Policjanci z sosnowieckiego wydziału ruchu drogowego, sierż. szt. Adam Cieślar i sierż. Łukasz Owczarczyk, przejeżdżając przez DK94, zauważyli stojący na poboczu samochód z włączonymi światłami awaryjnymi. Jego kierowca, gdy tylko zauważył radiowóz, próbował zatrzymać mundurowych.
Okazało się, że 48-letni mężczyzna jechał z Krakowa ze swoją ciężarną synową. Kobieta była w niespełna 6. miesiącu ciąży i bardzo źle się poczuła. Z uwagi na swój stan potrzebowała pilnej pomocy lekarskiej. Z relacji mężczyzny wynikało, że zdrowie i życie zarówno młodej kobiety, jak i dziecka mogą być zagrożone.
Mundurowi, biorąc pod uwagę to, że sytuacja jest poważna, bez wahania postanowili jej pomóc. Szybko i sprawnie przeprowadzili pilotaż do pobliskiego szpitala i wnieśli kobietę na jego teren.
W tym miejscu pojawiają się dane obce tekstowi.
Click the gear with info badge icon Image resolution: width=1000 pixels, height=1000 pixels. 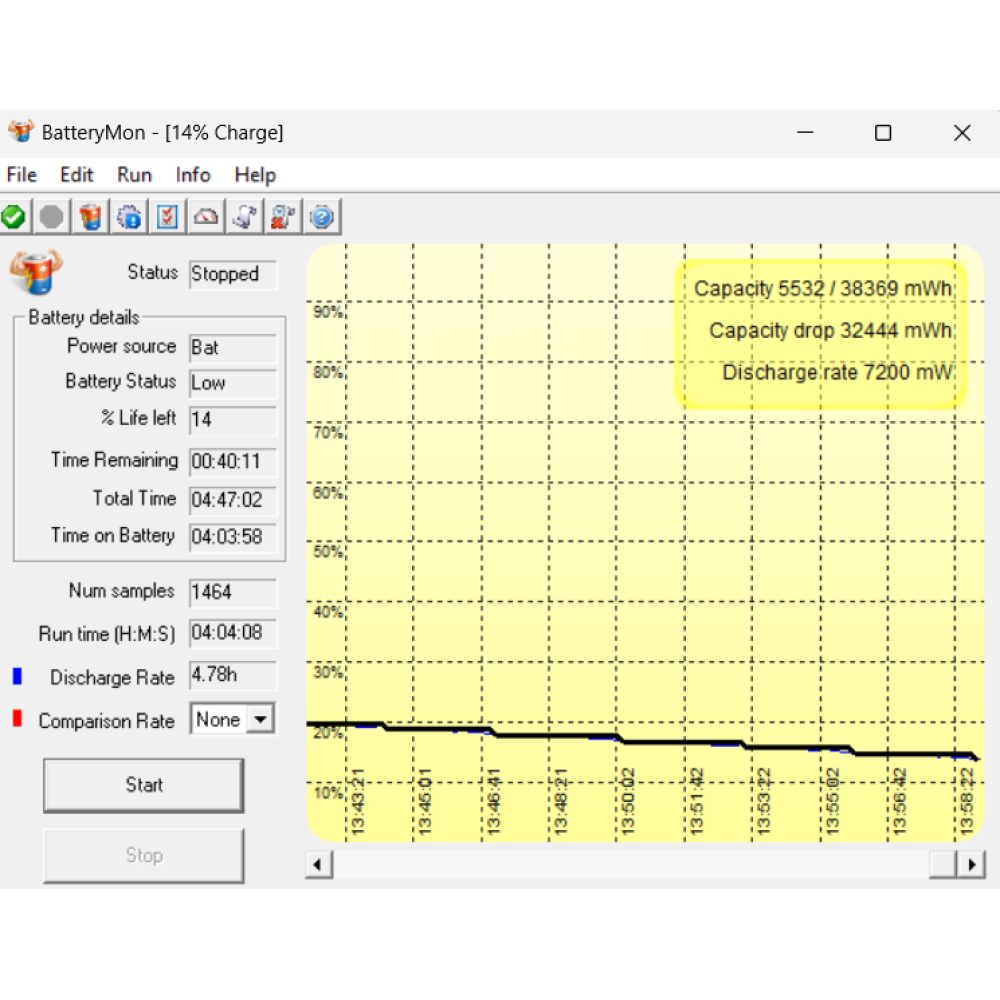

Dzięki zdecydowanej reakcji policjantów, szybko udzielono jej pomocy medycznej.
Wdzięczny za okazaną pomoc kierowca postanowił przekazać na ręce Komendanta Miejskiego Policji w Sosnowcu podziękowanie dla mundurowych, podkreślając jednocześnie, jak bardzo w tej sytuacji liczył się czas. Na szczęście zdarzenie zakończyło się szczęśliwie i nowo narodzone dziecko znajduje się teraz pod opieką medyków.